The relationship between the user, the environment, and the object(s) in the scene creates further expectations for the user. In our prototype, the cube was the only thing in the environment other than the user; thus, many of our users expected that they would be moving, rotating, and scaling the cube, as in the 2D program. Several users were surprised when they found out they were instead moving themselves. Had we included other selectable objects, or even something like a pedestal for the cube to rest on, we could have corrected for this.
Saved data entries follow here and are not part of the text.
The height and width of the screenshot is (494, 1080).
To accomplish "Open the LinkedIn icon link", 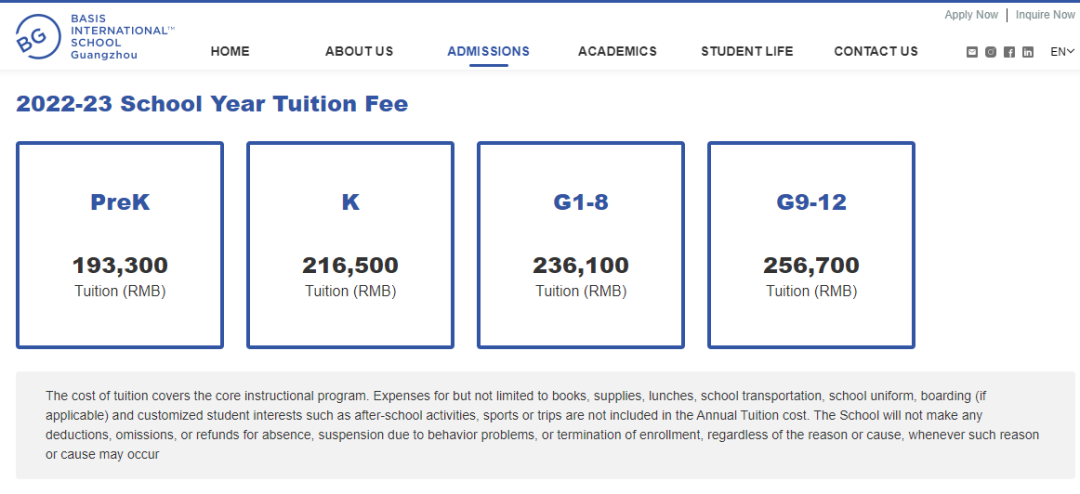I will pyautogui.click(x=1028, y=52).
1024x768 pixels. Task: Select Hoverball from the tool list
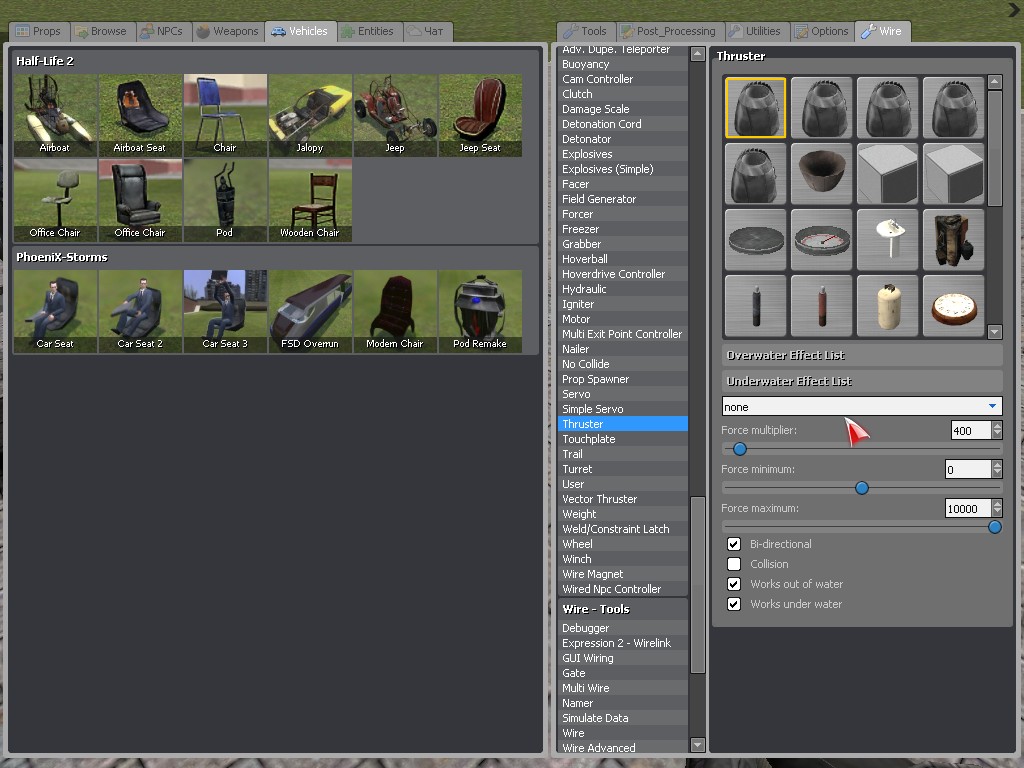585,259
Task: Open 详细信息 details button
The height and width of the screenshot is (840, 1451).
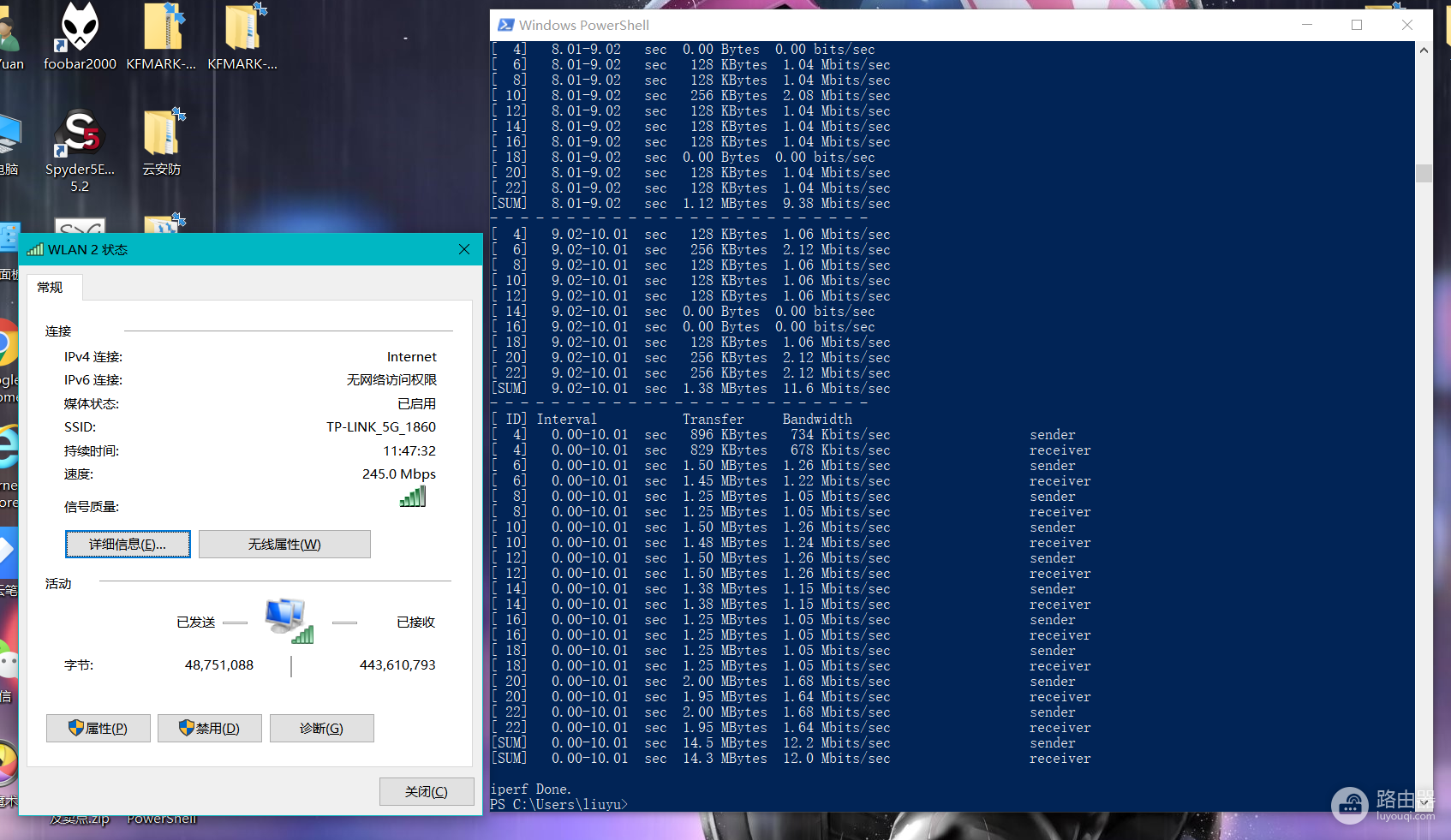Action: (x=128, y=544)
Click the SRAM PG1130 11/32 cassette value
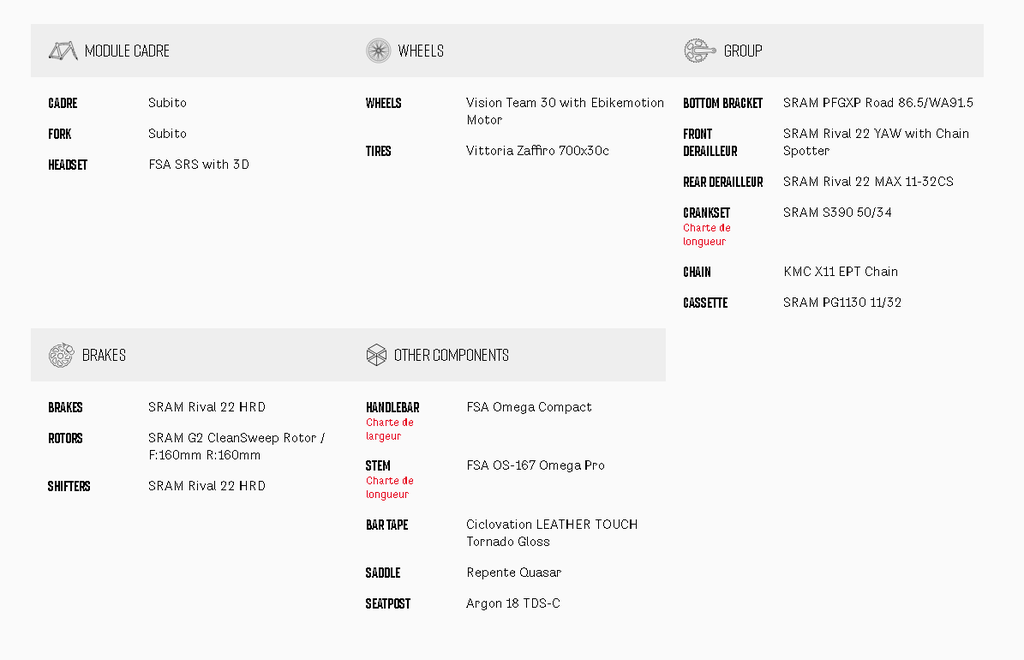The image size is (1024, 660). [842, 302]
The size of the user as compared to the object(s) in the scene is also important. Different sizes afford different interactions: a user is going to behave differently with something the size of a Rubik’s cube than something the size of a shipping container. This is also an ergonomic consideration - if the user has to use large movements to climb all over an object in order to select elements of it, they will quickly get tired. Thus, the tradeoff between large objects which allow precision, and small objects which can be manipulated ergonomically, is one designers should consider carefully.

7.3 Action Feedback

Our users enjoyed getting feedback about their actions. At its most basic, that meant seeing the virtual controllers move when they moved them in physical space. Most of them expressed relief that they could see the small cube simply by reaching or leaning through the big cube in VR, compared to the complex maneuvers necessary to do so in 2D.

We also received mostly positive feedback about the easy to see selected state, and the visual reminder of what mode the Element Type Filter was in prevented a lot of confusion. The haptic and audio feedback from changing modes on the filter was also valuable. There was some frustration when users didn’t receive enough visual feedback: the increase in brightness that indicated the hover state wasn’t always visible due to ambient lighting conditions.

We believe that visual, audio, and haptic feedback should be available for almost every action the user takes or mode they select. When a user is displaced into virtual reality, they lose feedback that they’ve lived with all their life such as seeing their hands; failing to introduce alternate forms of feedback in a design will inevitably result in confusion and disorientation.

8 Conclusion

To revisit our hypothesis, our usability testing showed that using virtual reality for 3D modeling addresses two important pain points in existing modeling softwares: steep learning curve and difficulty of control. Our results support this claim, as our VR prototype outperformed SolidEdge in intuitiveness, ease of control, and mental frustration.

There are multiple veins of research that deserve to be explored with regards to 3D modeling in VR: more complex object selection; navigation and control refinement; environmental and scale effects; tutorial design; object selection in AR; and element selection using other types of VR devices such as the HTC Vive or phone-powered headsets like Google Daydream, just to name a few.

Applications of VR to element selection extend far beyond the field of engineering. The easy and intuitive interactions with complex objects that VR enables can be utilized in any field that involves 3D objects, and especially those in which these models must be communicated to people without technical training. Architecture clients will be able to quickly understand complex floor plans, reaching into a model’s interiors to select rooms or draw paths. Students will be able to learn subjects such as cell biology like never before, switching between cellular systems on the fly and viewing them from any angle or size. Doctors will be able to communicate clearly to their patients both in-person and remotely, selecting and annotating elements of human models to show what is occurring in their patient’s bodies.

While it’s still early to say exactly how VR interfaces will replace or supplement traditional desktop interfaces as a tool for 3D modeling and communication, our testers commented that VR seemed to be a great medium for viewing and navigating around 3D objects. As software designers become more skilled at creating VR interfaces and users gain experience, we will no doubt see VR taking on increasing importance in a wide variety of fields. We hope that the principles discussed here will contribute to a future that takes full advantage of what VR has to offer.